Yb³⁺ doped perovskite nanocrystals (PNCs) serve as efficient photoconverters, exhibiting quantum cutting emission at ∼980 nm, which aligns precisely with the optimal response region of silicon solar cells (SSCs). However, severe nonradiative recombination caused by defects in the crystal lattice and film boundaries, along with limitations in small-scale film preparation, restricts their commercial application. Here, we used Ru³⁺ to mitigate lattice defects in CsPbCl₃ PNCs and adjusted the quantum cutting luminescence, achieving a 175% photoluminescence quantum yield (PLQY). The results show that Ru³⁺ ions enter the perovskite lattice, fill lead vacancies, and passivate the lattice defects.
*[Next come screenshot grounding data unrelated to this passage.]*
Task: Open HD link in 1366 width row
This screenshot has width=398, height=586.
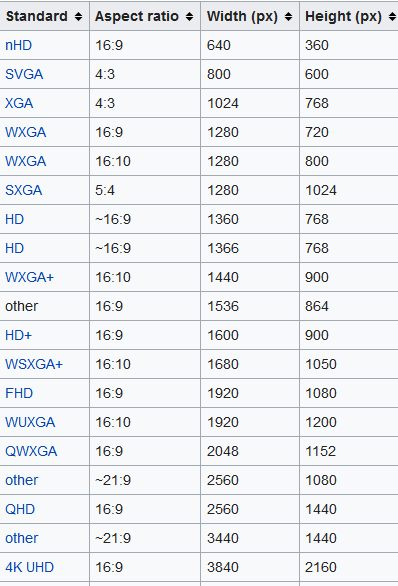Action: coord(15,248)
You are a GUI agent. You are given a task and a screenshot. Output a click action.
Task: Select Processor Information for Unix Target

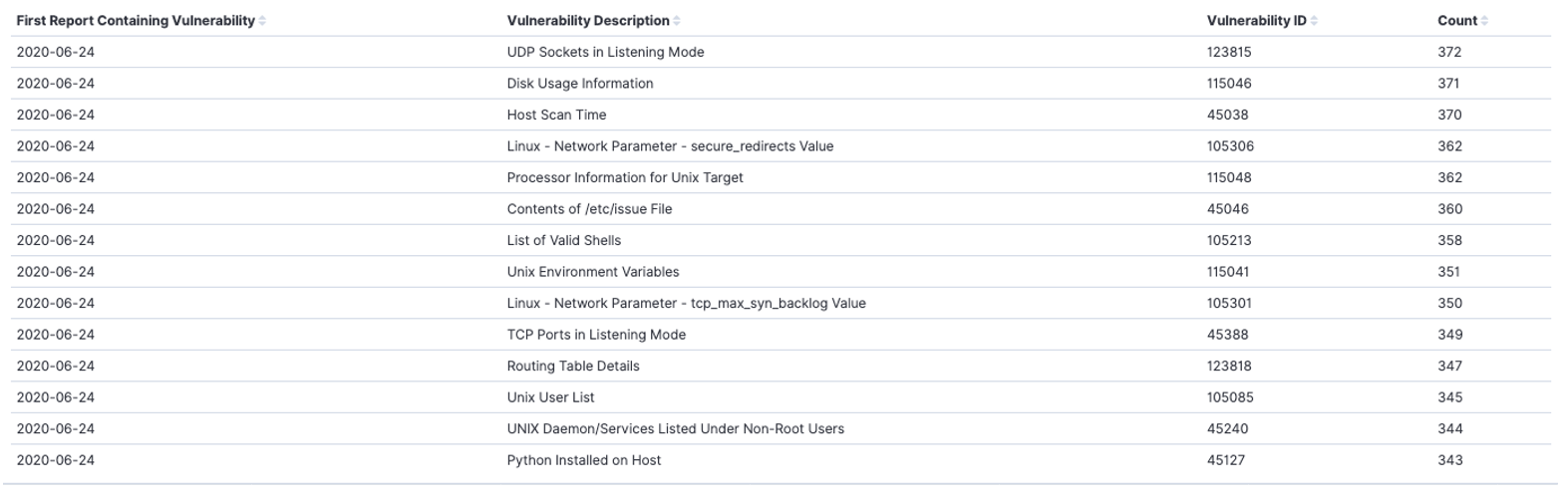coord(624,177)
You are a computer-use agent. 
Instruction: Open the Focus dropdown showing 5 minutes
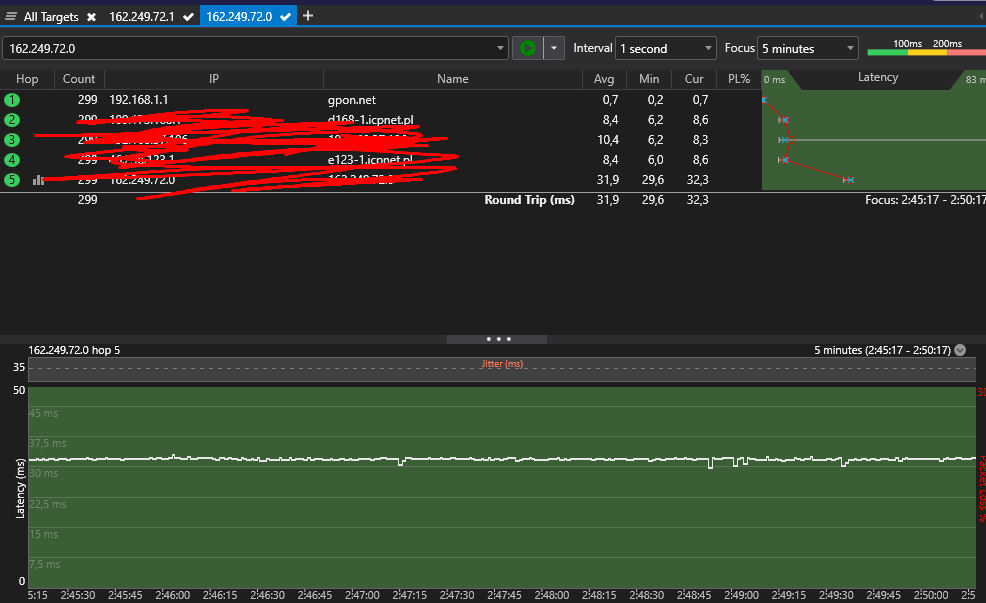pyautogui.click(x=808, y=48)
Furthermore, cysteine effectively eliminates surface defects in PNCs by forming Pb-S bonds, resulting in films with a remarkable 117% PLQY, demonstrating strong photoconversion capabilities. Uniformly knife-coated on 20 × 20 cm² photovoltaic glass, these films increased SSC efficiency from 21.45% to 23.15%. This study showcases a cost-effective photoconverter and a scalable coating method to boost the photovoltaic efficiency of large-area SSCs.